Paloma Faith: You know what, I wouldn't know a single if it hit me in the face! I like all the songs so if it was left to me they'd all be singles!
With the first album, the label seemed to carry on releasing singles well over a year after the record came out. Looking back, do you think that was a good decision?
Paloma Faith: Definitely, because all those singles just kept selling my album, really. It seemed when people bought a single they also bought an album. It's the same with this record. I think that's why they're putting the single out the week before, in the hope that people buy the whole album straight after.
Do you see 'Fall To Grace' as being a natural progression, or complete re-invention even from where you were with 'Do You Want The Truth Or Something Beautiful?'
Paloma Faith: I would say it is a re-invention but in the sense that it's what I am. It's the honest version.
How do you think the music press have perceived you so far?
Paloma Faith: It's been quite mixed. I feel like I've been quite lucky in that there's quite a lot of goodwill surrounding me, just generally. The main gist what I've picked up on is something like "This girl's got massive potential but she hasn't quite achieved what she could have done yet." I'm hoping this record will answer that but we'll see. Either that or they say I sound like Amy Winehouse.
Really? Which Amy Winehouse record are they listening to then?!?
Paloma Faith: Exactly!
You've collaborated with many artists in the past such as Ghostface Killah and Cee-Lo Green. Are there any more lined up to coincide with 'Fall To Grace'?
Paloma Faith: I haven't had anyone approach me yet. Usually that comes off the back of how well the record's doing or how often you've been seen on people's televisions in my case. Quite often people have been sat watching the telly and then I've come on and they've rung my label asking to do a duet!
'Desire', the song you recorded last year with Graham Coxon and Bill Ryder-Jones is one of my personal favourites. Do you see yourself working with either of those two again in the future?
Paloma Faith: Absolutely, yes. I hope so anyway. That was actually devised by Converse. They had this idea of connecting artists who they thought would work well together together. They had this campaign for interconnectivity, getting people together to make original compositions, and 'Desire' came out of that.
You've also embarked on a successful acting career having appeared in several films and television dramas. Is that something you're likely to pursue in the future and have you anything new lined up?

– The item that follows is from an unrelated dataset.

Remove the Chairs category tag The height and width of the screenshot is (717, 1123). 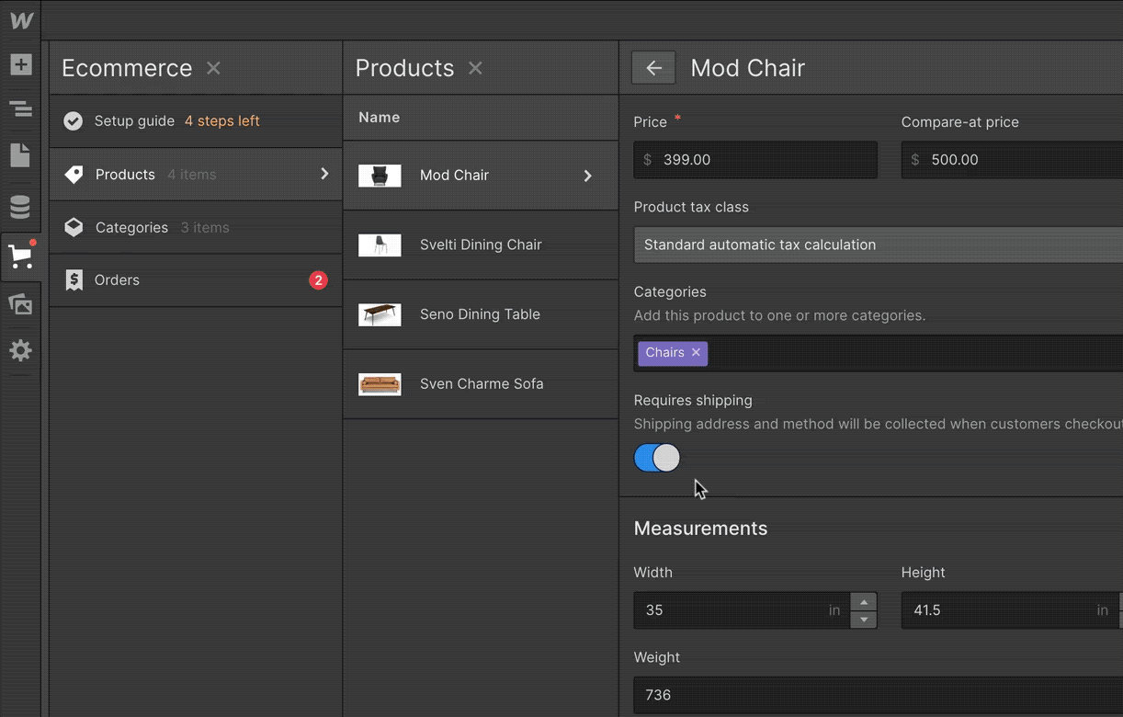click(697, 353)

Paloma Faith: I'd like to pursue it, but obviously time wise its difficult because I've been working on my record, but now I'm a bit more open to that stuff. I did actually get attached to a couple of films but it proved difficult to get the funding for them to be made, so unfortunately it doesn't look like either of those will happen at this present moment in time. In the meantime, I am making a little cameo appearance in a new BBC drama called 'Blandings'. It's set in the 1930s, and its starring Timothy Spall and Jennifer Saunders. I'm only in it for one episode. I play a character who's a cabaret performer from London, so I guess I'm basically playing myself!
And singing one of your own compositions?
Paloma Faith: No, I don't like mixing my music and the acting. I think they should be separate.
It's interesting that artists like Plan B seem to have successfully combined the two. Do you see yourself writing or producing a screenplay in the future, maybe a musical even?
Paloma Faith: I would like to write a film but not a musical. I'd like it to be about anything other than music.
Will there be a tour to coincide with 'Fall To Grace'?
Paloma Faith: Yeah, I'm due to go into a meeting about that later this week. I think what they'll probably do knowing my label is wait and see what the first single does and then depending on that, organise some shows. I like the record to come out before a tour so I can hear everyone singing it!
You are confirmed to play the Cheltenham Jazz Festival in May. Have you been pencilled in for any other festivals?
Paloma Faith: Not at the moment. Hopefully they'll come flooding in when I take over the world!
The album 'Fall To Grace' is released on Monday 28th May through Epic Records.